A view into the complexity of a feature management system
If you’re here, you likely want to learn more about feature management, or at least feature flagging in general. Many applications use some form of feature flagging within their application and don’t realize it. These approaches, while totally useful and valid in many cases, can also spiral into high complexity quickly.
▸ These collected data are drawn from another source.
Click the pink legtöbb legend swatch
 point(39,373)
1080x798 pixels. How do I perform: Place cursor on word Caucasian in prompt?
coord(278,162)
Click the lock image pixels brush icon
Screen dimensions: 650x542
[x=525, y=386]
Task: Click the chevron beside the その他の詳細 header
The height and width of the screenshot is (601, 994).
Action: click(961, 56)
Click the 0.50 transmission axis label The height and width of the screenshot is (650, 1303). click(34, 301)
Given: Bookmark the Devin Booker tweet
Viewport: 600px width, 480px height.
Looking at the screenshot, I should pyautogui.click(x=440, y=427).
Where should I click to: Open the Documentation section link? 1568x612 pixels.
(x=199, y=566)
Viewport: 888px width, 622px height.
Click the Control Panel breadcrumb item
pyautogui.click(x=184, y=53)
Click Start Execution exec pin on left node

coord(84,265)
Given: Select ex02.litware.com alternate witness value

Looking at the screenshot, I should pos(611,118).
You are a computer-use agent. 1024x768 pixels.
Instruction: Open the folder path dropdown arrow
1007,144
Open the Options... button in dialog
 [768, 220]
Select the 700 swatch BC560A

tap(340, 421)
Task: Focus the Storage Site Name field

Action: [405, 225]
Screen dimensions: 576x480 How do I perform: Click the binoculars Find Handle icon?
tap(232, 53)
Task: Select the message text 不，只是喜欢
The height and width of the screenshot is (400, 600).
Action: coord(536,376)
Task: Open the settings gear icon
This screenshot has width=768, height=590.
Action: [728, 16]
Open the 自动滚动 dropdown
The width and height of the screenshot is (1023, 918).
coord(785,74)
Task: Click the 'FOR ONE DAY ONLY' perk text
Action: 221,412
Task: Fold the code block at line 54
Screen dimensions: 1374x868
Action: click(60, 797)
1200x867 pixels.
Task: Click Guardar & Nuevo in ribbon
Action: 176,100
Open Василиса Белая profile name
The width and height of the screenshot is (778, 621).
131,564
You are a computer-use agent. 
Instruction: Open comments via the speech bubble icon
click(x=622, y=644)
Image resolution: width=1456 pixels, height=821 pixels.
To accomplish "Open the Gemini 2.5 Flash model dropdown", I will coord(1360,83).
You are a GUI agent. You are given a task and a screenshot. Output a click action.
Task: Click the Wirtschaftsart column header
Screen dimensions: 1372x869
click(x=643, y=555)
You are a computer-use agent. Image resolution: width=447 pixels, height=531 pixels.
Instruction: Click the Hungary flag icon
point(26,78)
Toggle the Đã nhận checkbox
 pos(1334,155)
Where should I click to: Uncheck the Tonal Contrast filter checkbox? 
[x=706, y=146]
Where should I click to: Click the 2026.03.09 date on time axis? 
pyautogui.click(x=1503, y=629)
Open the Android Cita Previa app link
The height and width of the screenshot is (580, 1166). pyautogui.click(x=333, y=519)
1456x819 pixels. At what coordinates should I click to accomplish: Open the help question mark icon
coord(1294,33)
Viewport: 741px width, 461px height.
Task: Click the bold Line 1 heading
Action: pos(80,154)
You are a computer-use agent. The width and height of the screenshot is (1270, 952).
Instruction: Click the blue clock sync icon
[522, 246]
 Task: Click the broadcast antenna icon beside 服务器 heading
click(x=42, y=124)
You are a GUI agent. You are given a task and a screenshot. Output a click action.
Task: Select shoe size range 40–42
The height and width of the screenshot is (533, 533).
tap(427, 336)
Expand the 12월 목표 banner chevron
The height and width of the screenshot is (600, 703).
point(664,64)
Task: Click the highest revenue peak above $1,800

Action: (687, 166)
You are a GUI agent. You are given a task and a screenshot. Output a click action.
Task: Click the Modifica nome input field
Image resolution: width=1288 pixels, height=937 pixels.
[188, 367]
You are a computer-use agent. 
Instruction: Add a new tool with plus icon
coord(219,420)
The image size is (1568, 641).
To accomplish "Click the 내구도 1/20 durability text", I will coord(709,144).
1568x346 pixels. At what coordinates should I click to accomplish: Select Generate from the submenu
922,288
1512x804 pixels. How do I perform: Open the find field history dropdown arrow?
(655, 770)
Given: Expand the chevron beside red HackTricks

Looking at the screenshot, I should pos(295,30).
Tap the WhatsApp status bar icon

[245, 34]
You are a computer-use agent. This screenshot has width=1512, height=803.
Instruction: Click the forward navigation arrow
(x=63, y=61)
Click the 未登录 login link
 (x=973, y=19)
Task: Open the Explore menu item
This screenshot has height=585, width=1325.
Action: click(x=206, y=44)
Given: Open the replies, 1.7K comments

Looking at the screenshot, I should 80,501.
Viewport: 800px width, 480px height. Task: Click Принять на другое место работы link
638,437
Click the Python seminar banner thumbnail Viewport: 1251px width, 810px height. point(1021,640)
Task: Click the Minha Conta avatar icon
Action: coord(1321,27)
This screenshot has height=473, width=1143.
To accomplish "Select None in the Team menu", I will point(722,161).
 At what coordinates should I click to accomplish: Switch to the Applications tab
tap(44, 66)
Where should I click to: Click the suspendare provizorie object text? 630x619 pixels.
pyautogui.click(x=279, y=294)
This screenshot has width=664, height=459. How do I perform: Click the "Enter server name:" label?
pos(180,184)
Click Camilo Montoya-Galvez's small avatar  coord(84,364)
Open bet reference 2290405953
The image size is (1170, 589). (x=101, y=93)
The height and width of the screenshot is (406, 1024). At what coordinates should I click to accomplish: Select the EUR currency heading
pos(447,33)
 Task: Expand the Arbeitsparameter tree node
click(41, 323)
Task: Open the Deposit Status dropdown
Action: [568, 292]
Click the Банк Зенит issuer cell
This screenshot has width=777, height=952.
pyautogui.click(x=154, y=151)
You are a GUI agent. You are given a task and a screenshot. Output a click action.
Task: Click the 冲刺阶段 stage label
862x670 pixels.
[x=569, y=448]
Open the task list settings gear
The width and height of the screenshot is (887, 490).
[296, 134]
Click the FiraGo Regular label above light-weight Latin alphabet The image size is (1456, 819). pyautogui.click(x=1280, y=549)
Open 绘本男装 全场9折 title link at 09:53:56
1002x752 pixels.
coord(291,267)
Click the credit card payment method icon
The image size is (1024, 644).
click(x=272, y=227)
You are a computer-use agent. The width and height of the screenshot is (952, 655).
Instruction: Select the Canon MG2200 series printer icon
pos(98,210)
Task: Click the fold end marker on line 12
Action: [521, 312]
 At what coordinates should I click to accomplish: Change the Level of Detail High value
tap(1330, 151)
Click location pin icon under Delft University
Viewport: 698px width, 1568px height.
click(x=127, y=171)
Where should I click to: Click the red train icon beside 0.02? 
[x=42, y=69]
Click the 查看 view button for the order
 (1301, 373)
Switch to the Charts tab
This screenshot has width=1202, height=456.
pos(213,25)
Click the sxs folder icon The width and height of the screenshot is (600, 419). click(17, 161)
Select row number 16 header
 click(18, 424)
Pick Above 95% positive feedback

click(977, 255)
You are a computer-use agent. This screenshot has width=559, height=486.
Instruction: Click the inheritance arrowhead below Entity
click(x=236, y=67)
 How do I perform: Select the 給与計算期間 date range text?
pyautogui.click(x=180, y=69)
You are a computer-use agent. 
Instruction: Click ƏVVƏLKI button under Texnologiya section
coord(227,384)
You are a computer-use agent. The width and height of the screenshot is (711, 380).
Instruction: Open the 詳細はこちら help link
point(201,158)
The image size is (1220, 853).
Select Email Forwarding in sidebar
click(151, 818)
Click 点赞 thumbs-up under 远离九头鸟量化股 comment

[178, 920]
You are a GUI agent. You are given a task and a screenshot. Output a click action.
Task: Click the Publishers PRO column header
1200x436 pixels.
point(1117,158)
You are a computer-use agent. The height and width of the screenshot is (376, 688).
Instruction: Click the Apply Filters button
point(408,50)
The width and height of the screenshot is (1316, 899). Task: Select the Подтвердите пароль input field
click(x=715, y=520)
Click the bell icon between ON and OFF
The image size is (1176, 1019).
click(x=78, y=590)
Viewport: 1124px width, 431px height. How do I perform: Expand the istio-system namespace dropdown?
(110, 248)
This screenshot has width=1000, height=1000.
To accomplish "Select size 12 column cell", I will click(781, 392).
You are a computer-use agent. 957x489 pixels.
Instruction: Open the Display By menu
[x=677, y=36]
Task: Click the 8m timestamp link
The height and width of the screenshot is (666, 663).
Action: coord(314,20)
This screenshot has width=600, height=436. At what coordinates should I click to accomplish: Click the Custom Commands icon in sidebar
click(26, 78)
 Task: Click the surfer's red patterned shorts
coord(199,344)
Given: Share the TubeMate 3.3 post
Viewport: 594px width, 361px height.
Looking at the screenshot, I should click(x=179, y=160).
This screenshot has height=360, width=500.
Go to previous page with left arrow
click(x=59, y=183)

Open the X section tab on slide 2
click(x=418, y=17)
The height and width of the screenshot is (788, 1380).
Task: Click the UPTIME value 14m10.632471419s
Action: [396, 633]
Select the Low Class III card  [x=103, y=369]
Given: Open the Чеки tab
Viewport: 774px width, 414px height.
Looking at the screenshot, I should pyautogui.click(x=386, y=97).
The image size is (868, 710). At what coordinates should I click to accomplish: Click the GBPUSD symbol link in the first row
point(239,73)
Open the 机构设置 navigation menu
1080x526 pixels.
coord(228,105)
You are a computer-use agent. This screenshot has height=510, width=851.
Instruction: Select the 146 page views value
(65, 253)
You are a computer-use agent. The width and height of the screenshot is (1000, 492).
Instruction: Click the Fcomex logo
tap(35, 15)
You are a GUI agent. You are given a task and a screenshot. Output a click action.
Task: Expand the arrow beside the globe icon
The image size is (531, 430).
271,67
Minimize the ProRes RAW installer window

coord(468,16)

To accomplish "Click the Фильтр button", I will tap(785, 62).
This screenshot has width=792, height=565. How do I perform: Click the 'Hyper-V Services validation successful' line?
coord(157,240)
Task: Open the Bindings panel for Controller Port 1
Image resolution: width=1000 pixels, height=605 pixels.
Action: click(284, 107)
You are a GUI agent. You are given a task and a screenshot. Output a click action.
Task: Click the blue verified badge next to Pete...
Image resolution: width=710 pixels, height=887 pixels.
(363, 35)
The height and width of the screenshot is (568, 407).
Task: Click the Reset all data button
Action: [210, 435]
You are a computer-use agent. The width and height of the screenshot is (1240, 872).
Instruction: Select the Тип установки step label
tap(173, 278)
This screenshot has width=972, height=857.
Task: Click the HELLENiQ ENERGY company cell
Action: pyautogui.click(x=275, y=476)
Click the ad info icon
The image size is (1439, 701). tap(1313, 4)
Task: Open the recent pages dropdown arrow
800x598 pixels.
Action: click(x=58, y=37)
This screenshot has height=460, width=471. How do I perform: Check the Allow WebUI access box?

Building this on your own takes away from your team's core focus of innovating and keeping your applications running smoothly. Ultimately, most customers want a few key capabilities:
- Innovation within their applications faster
- Make software releases a non-major IT event
- Recover quickly from a failure, reducing the risk of deployments
- And most importantly—the ability to control user experiences within their application
Many teams turn to feature flag-driven development as a way to accomplish many of these goals, and in their attempts to achieve them, end up stitching together a solution on their own that quickly becomes unmanageable.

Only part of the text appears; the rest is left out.